-- begin PROVIDED TEXT --

He recovered from the Munich disaster to become the creative heart of Manchester United and England.
Sir Bobby Charlton, who has died aged 86, was arguably the finest footballer that England has yet produced; whatever the claims of the supporters of Sir Stanley Matthews, Sir Tom Finney or Paul Gascoigne, he was certainly the most successful, being with his clubmate, Nobby Stiles, the only English player to have won the game’s two premier trophies, the World and European Cups (Liverpool’s European Cup-winner Ian Callaghan, who played in a World Cup group match but not in the final, later received a medal).
The respect and affection which he was accorded in his later years, both as a World Cup winner and, with 49 goals in 106 matches, as England’s record international scorer – until he was surpassed by Wayne Rooney – tended to obscure the fact that for much of his life Charlton was not held in particularly high esteem by many of his teammates, who regarded him as gifted but morose, by his managers, who initially thought him skilful but inconsistent, by Manchester United fans, who believed he deserted his roots by joining the club’s board, and by his own family, with whom he was barely on speaking terms after the age of 30.
Few people could conceive that the mild, bald, outwardly rather bland Bobby Charlton had had his demons, yet his were no less of a trial to him than those that have dogged many an unfulfilled English talent. But unlike Jimmy Greaves, Gascoigne and numerous others, Charlton had the strength of character not to be deflected by them, and when faced by the two sternest tests of his sporting career came through burnished by triumph.
The first of these trials was the World Cup in 1966, which the team’s manager, Alf Ramsey, had peremptorily announced that England would win. Driving the team on from midfield, it was Charlton who, after a flat opening performance by the side against Uruguay, lifted them with a 25-yard piledriver against Mexico. Then, in the semi-final versus Portugal he played probably the finest match of his life, controlling the game and scoring both of the team’s goals to send them through to the final against West Germany.
There his sheer fitness neutralised the threat of the most dangerous of his opponents, the young Franz Beckenbauer, who had been told to track Charlton (himself just 28) but was shattered by the task.
England’s 4-2 victory made Charlton, alongside Alfredo Di Stefano and Pele, the most famous footballer in the world, and at last forced his doubters to admit his excellence. That year he was voted both England and European Footballer of the Year. Yet what meant more to him than these accolades, and perhaps more to him even than that success at Wembley, was Manchester United’s win at the stadium two years later in the final of the European Cup.

-- end PROVIDED TEXT --
-- begin GIVEN DATA --

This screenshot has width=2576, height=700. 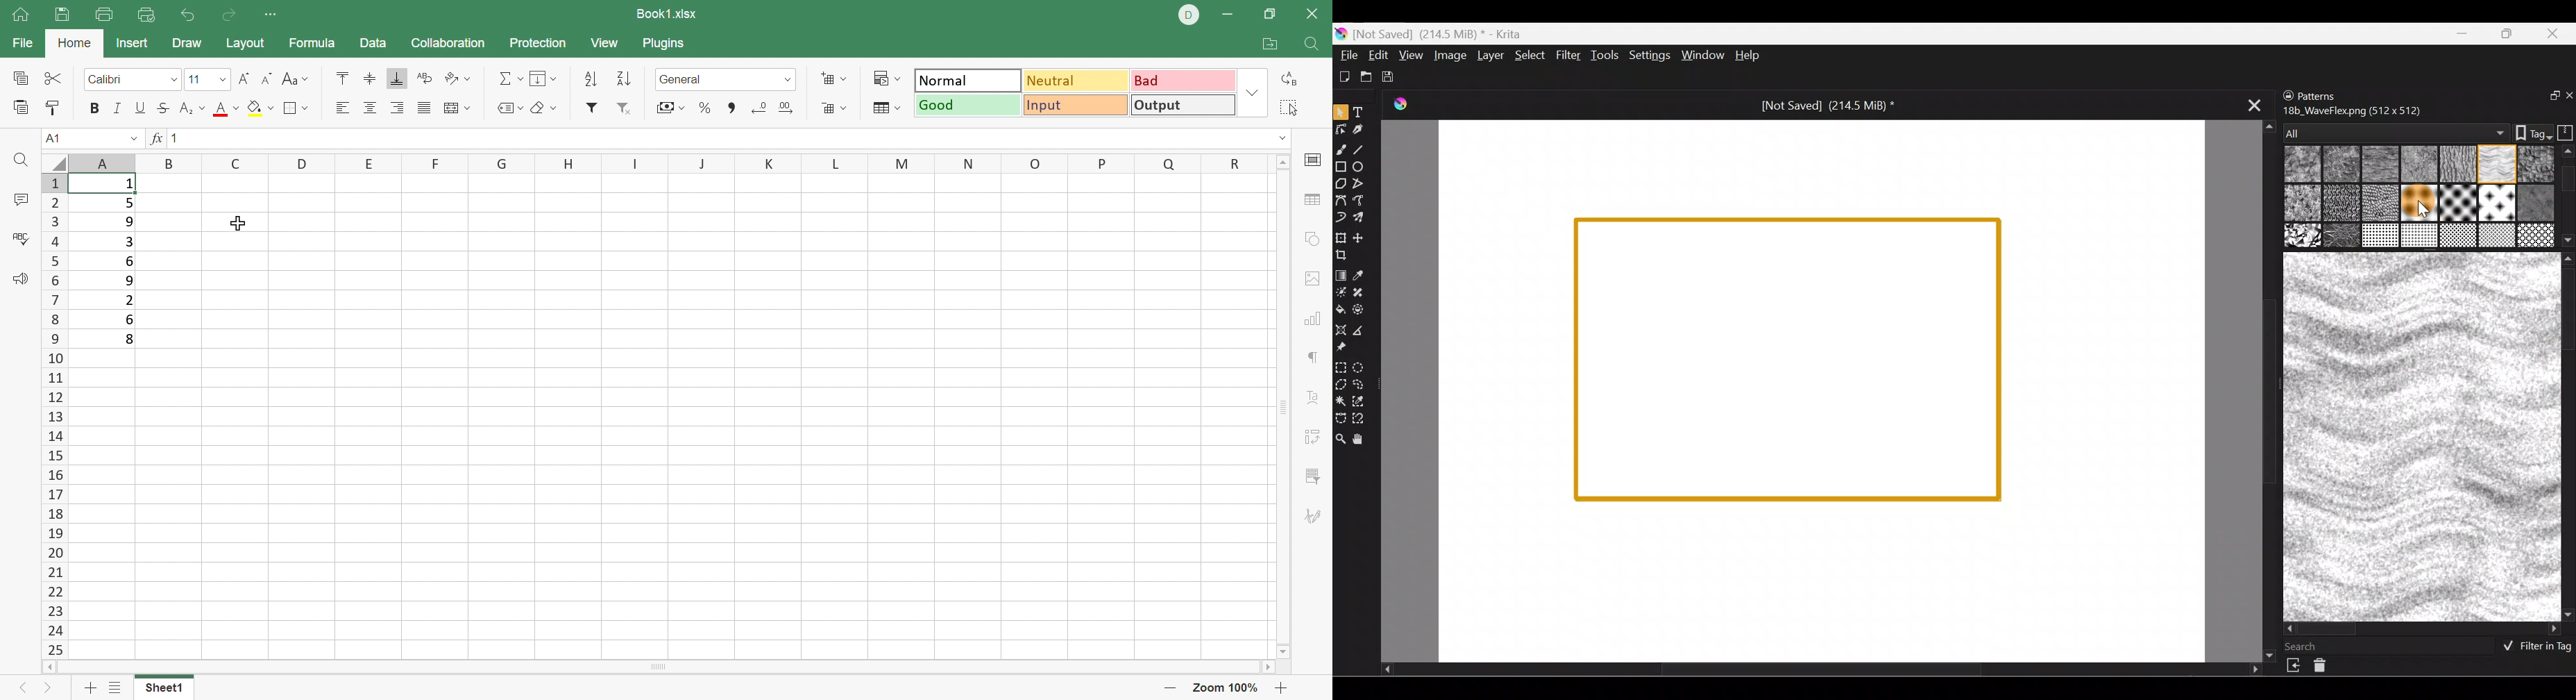 I want to click on Patterns, so click(x=2327, y=95).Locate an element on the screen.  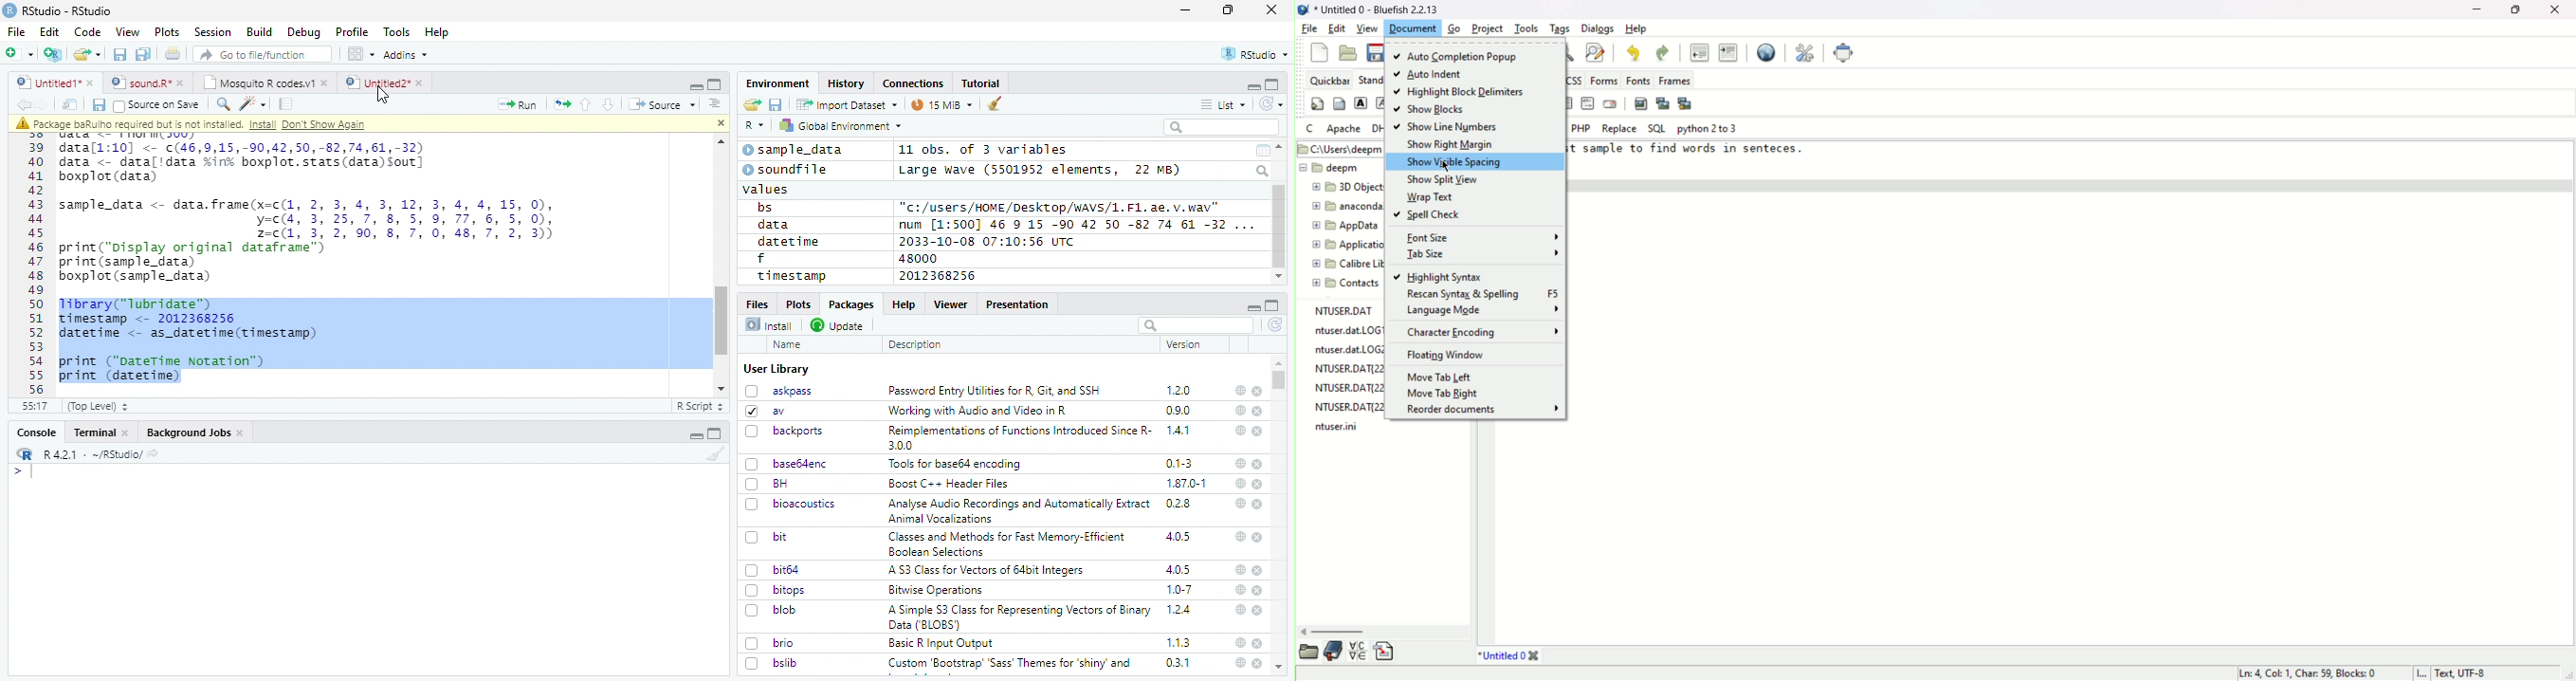
Save all the open documents is located at coordinates (144, 55).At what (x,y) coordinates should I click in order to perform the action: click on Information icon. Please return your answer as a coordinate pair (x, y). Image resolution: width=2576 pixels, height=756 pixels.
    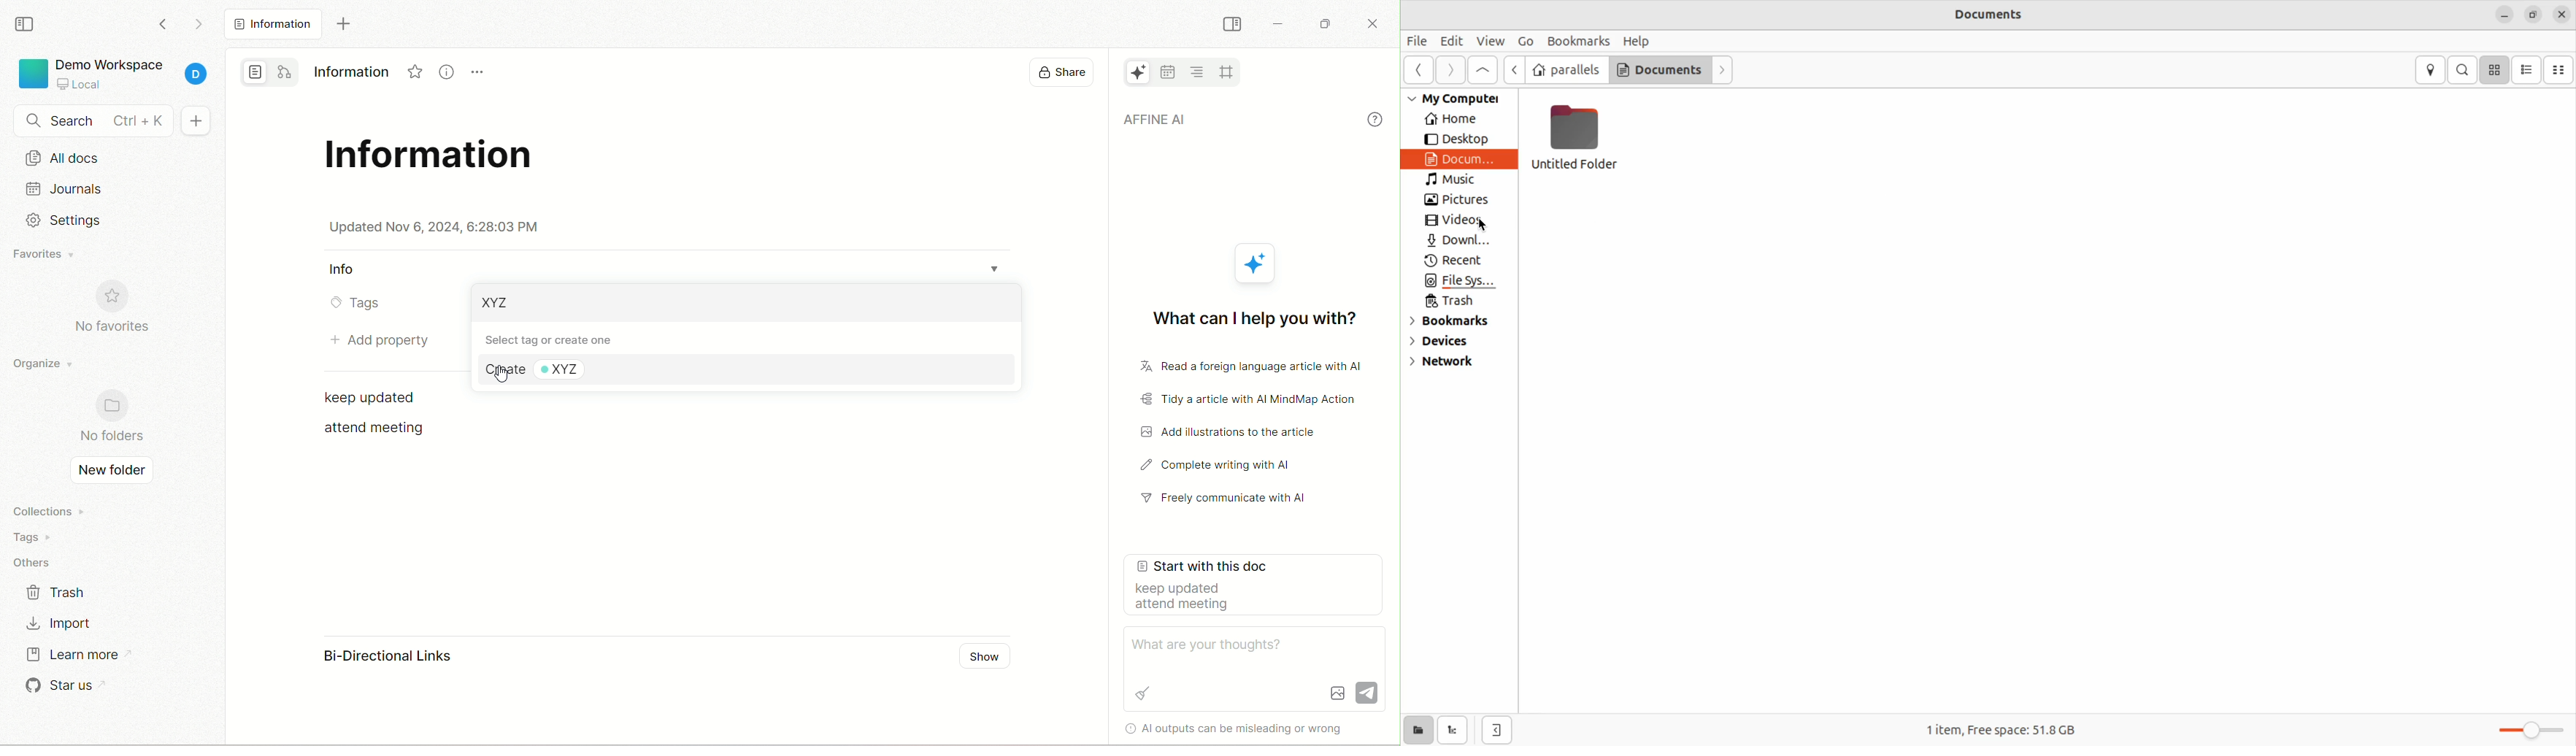
    Looking at the image, I should click on (444, 73).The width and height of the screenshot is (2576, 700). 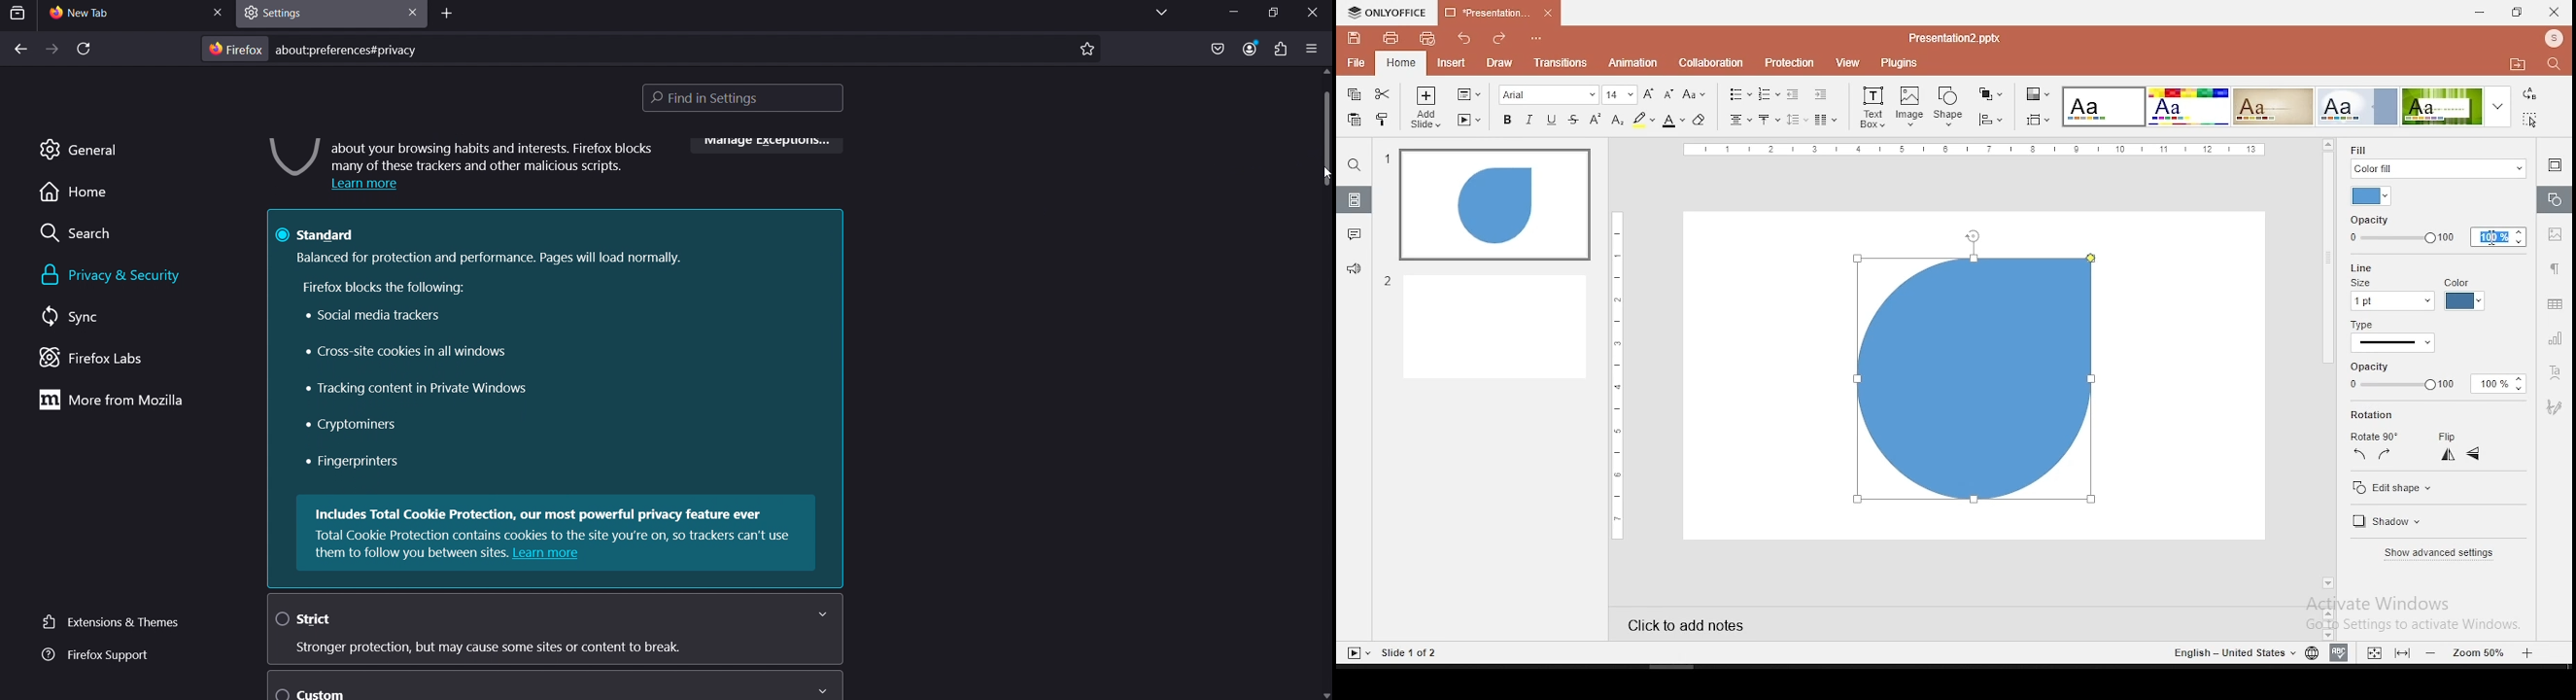 What do you see at coordinates (1231, 14) in the screenshot?
I see `minimize` at bounding box center [1231, 14].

-- end GIVEN DATA --

## GOALS
1) Rewrite the Bobby Charlton text between "The first of" and "against West Germany.", inclusive, putting "strike" in place of "piledriver".
2) Answer these questions from the Bobby Charlton text:
(a) How old was Charlton when he died?
(b) How many goals did he score for England, and in how many matches?
(c) What was the score of England's win in the 1966 final?
3) List every national team that the Bobby Charlton text says England played at the 1966 World Cup.

## SOLUTION LIST
1)
The first of these trials was the World Cup in 1966, which the team’s manager, Alf Ramsey, had peremptorily announced that England would win. Driving the team on from midfield, it was Charlton who, after a flat opening performance by the side against Uruguay, lifted them with a 25-yard strike against Mexico. Then, in the semi-final versus Portugal he played probably the finest match of his life, controlling the game and scoring both of the team’s goals to send them through to the final against West Germany.

2)
(a) 86
(b) 49 goals in 106 matches
(c) 4-2

3) Uruguay, Mexico, Portugal, West Germany